**** ENTRIES PROVIDED
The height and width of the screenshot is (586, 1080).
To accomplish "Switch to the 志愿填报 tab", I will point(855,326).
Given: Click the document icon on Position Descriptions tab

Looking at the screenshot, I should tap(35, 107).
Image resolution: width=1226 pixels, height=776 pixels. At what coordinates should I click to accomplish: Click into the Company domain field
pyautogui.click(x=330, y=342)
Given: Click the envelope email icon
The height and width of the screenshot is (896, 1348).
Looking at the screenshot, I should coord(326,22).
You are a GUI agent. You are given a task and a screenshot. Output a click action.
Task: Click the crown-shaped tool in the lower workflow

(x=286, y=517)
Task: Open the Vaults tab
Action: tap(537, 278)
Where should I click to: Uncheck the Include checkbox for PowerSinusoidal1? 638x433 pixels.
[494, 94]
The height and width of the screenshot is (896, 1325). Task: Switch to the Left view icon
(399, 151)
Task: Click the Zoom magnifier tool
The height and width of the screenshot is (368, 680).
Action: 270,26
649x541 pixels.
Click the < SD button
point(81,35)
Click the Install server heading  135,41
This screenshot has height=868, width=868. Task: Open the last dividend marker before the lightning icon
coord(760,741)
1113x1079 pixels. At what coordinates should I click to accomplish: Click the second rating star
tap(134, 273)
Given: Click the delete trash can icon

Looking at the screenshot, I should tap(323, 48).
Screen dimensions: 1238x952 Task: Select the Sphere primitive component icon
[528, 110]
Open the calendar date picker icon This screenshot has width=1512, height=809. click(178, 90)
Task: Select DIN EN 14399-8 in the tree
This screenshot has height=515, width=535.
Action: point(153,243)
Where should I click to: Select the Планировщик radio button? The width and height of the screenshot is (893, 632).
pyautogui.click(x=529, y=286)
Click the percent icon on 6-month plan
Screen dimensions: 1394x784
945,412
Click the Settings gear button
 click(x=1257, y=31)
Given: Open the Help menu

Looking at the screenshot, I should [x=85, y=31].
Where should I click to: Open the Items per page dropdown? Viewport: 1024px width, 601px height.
********
PROBLEM TO SOLVE » Rewrite the lines above as a JSON list of strings, one string for each line, leaving out blank lines.

REPLY TO THE TASK »
[
  "The height and width of the screenshot is (586, 1080).",
  "To accomplish \"Switch to the 志愿填报 tab\", I will point(855,326).",
  "Given: Click the document icon on Position Descriptions tab",
  "Looking at the screenshot, I should tap(35, 107).",
  "Image resolution: width=1226 pixels, height=776 pixels. At what coordinates should I click to accomplish: Click into the Company domain field",
  "pyautogui.click(x=330, y=342)",
  "Given: Click the envelope email icon",
  "The height and width of the screenshot is (896, 1348).",
  "Looking at the screenshot, I should coord(326,22).",
  "You are a GUI agent. You are given a task and a screenshot. Output a click action.",
  "Task: Click the crown-shaped tool in the lower workflow",
  "(x=286, y=517)",
  "Task: Open the Vaults tab",
  "Action: tap(537, 278)",
  "Where should I click to: Uncheck the Include checkbox for PowerSinusoidal1? 638x433 pixels.",
  "[494, 94]",
  "The height and width of the screenshot is (896, 1325). Task: Switch to the Left view icon",
  "(399, 151)",
  "Task: Click the Zoom magnifier tool",
  "The height and width of the screenshot is (368, 680).",
  "Action: 270,26",
  "649x541 pixels.",
  "Click the < SD button",
  "point(81,35)",
  "Click the Install server heading  135,41",
  "This screenshot has height=868, width=868. Task: Open the last dividend marker before the lightning icon",
  "coord(760,741)",
  "1113x1079 pixels. At what coordinates should I click to accomplish: Click the second rating star",
  "tap(134, 273)",
  "Given: Click the delete trash can icon",
  "Looking at the screenshot, I should tap(323, 48).",
  "Screen dimensions: 1238x952 Task: Select the Sphere primitive component icon",
  "[528, 110]",
  "Open the calendar date picker icon This screenshot has width=1512, height=809. click(178, 90)",
  "Task: Select DIN EN 14399-8 in the tree",
  "This screenshot has height=515, width=535.",
  "Action: point(153,243)",
  "Where should I click to: Select the Планировщик radio button? The width and height of the screenshot is (893, 632).",
  "pyautogui.click(x=529, y=286)",
  "Click the percent icon on 6-month plan",
  "Screen dimensions: 1394x784",
  "945,412",
  "Click the Settings gear button",
  " click(x=1257, y=31)",
  "Given: Open the Help menu",
  "Looking at the screenshot, I should [x=85, y=31].",
  "Where should I click to: Open the Items per page dropdown? Viewport: 1024px width, 601px height."
]